Friday, October 30, 2015

How to p-hack

There are two types of psychological researchers: those who are acutely aware of what is widely referred to as the replication crisis, and those who have heard about it. The factum of this crisis is simple: it is becoming increasingly obvious that some proportion of the published literature reports empirical results that cannot be reproduced and that are likely to be false. The implication is clear: if scientists believe in results that are false, they will build theories based on erroneous assumptions, which in turn has detrimental effects on instances when these theories are applied to practical domains (e.g., treatment of psychological disorders, evidence-based teaching methods, hiring decisions by organisational psychologists). Clearly, this is an outcome that needs to be avoided at all costs.
Luckily, it is relatively clear what needs to be done to improve the way science works. Three issues that drive the crisis are generally discussed: (1) Publication bias (e.g., Ioannidis, 2005; Rosenthal, 1979; Simonsohn, Nelson, & Simmons, 2014), (2) underpowered studies (e.g., Button et al., 2013; Christley, 2010; Cohen, 1962; Royall, 1986), and (3) questionable research practices (e.g., John, Loewenstein, & Prelec, 2012; Wagenmakers, Wetzels, Borsboom, van der Maas, & Kievit, 2012). If all three of these issues were addressed, the replication crisis would be – if not eliminated altogether – strongly reduced. Addressing Point (1) requires changes in the incentive system of academia (see, e.g., Lakens & Evers, 2014, for a discussion), and in the way journals decide whether or not to publish a given submission. While this is possibly the most important issue to solve, an individual researcher cannot take an easy set of routine steps to achieve this desired end state.
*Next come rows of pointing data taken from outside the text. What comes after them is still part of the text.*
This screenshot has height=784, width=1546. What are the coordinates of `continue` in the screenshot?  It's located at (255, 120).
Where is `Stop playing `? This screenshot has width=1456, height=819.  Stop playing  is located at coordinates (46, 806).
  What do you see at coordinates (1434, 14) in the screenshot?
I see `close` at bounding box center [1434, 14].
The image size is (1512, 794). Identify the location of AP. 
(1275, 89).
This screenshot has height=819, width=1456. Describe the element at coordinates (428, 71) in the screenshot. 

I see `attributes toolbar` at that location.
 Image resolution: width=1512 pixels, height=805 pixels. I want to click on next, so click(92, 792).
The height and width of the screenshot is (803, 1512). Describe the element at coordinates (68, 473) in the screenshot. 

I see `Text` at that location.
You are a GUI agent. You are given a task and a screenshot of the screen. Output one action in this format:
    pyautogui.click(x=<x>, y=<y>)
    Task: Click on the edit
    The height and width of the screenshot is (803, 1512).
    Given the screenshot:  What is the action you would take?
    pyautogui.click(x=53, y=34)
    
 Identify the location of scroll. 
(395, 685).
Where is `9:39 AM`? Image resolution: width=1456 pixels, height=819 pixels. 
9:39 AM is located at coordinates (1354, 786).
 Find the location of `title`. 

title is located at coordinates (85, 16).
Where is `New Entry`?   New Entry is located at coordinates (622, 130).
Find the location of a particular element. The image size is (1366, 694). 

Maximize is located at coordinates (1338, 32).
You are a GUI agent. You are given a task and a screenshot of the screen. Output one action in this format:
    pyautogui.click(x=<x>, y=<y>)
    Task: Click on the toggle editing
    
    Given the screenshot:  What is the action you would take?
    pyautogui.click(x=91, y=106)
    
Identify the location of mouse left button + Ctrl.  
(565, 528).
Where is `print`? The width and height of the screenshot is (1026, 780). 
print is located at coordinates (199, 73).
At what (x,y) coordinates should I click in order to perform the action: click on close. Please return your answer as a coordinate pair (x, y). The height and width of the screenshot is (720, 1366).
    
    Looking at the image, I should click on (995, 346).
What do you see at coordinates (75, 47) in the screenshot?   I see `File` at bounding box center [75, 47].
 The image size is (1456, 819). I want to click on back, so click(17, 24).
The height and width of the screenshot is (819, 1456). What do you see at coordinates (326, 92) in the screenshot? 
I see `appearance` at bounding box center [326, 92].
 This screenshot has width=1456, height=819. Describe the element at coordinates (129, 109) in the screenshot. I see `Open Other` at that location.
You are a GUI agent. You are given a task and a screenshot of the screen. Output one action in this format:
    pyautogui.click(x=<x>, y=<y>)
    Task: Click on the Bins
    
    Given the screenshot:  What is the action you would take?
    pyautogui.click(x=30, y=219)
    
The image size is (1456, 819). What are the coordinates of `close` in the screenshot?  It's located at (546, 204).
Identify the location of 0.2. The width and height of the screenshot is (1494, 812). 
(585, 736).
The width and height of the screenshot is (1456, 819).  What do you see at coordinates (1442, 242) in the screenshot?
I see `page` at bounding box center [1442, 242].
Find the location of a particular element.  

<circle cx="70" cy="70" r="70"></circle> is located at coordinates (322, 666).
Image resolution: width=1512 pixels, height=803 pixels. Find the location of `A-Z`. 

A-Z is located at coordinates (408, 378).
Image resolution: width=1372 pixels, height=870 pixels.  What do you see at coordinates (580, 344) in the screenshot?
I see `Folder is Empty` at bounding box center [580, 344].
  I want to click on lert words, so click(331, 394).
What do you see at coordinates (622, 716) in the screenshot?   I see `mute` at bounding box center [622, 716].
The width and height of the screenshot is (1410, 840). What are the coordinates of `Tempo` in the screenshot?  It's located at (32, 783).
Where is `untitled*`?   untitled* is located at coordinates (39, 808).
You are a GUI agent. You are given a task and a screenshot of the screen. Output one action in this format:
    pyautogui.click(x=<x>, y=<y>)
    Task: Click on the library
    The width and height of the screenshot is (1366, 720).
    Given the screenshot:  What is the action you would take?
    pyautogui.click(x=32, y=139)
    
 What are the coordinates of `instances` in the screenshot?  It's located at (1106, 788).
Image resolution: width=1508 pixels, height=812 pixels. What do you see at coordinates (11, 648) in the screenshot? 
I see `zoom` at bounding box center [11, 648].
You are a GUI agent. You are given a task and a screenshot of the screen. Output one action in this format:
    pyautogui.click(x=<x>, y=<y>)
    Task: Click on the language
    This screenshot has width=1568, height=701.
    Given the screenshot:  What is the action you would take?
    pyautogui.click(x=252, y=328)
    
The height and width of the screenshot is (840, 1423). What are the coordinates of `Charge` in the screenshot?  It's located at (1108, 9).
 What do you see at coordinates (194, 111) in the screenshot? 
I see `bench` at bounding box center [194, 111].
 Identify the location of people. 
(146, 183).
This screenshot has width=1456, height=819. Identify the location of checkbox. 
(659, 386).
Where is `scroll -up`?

Point (2) requires researchers to carefully think about the expected or minimal practically meaningful effect size and to determine the number of participants, a priori, to be able to make meaningful conclusions about the presence or absence of such an effect. While this is not too tricky conceptually, it often requires sample sizes that appear unrealistic to one who is used to test 16 participants per condition. In some instances – for example, when working with a clinical population – collecting a large number of participants can indeed be unrealistic. Thus, addressing this issue also requires some deeper changes in the research structure, such as encouraging collaborations between many labs to share the work associated with collecting sufficient data, and making available the raw data of all smaller studies (regardless of their outcome), to allow for meta-analyses across these smaller studies.
In this blog post, I focus on Point (3). The prevalence of questionable research practices in existing studies is easiest to address, in the sense that each individual researcher could contribute to resolving this issue. In practical terms, this would require spreading awareness of how not to p-hack. The term (and concept of) p-hacking is something I became aware of relatively late during my PhD. At the department, we had a workshop by Zoltan Dienes, who talked, among other things, about optional stopping. For the first time, I heard that it was not good practice to collect some data, look at the results, and then to decide whether or not to collect more data. There were many surprised reactions to this bit of information, including by senior researchers, showing that researchers in general are not necessarily aware of what constitutes questionable research practices.
In the majority of cases, questionable research practices, such as optional stopping in a frequentist framework, are not a result of malevolence or dishonesty, but rather stem from a lack of awareness. In addition to this workshop, I have encountered many other examples of senior researchers who did not seem to be aware that some common research practices are considered to be questionable. As some additional examples, here is some advice that I got from various researchers throughout my studies:

At a student pre-conference workshop, a senior professor said: “Always check your data after you’ve tested, say, five participants. If there is not even a hint of an effect, there’s no point wasting your time by collecting more data.”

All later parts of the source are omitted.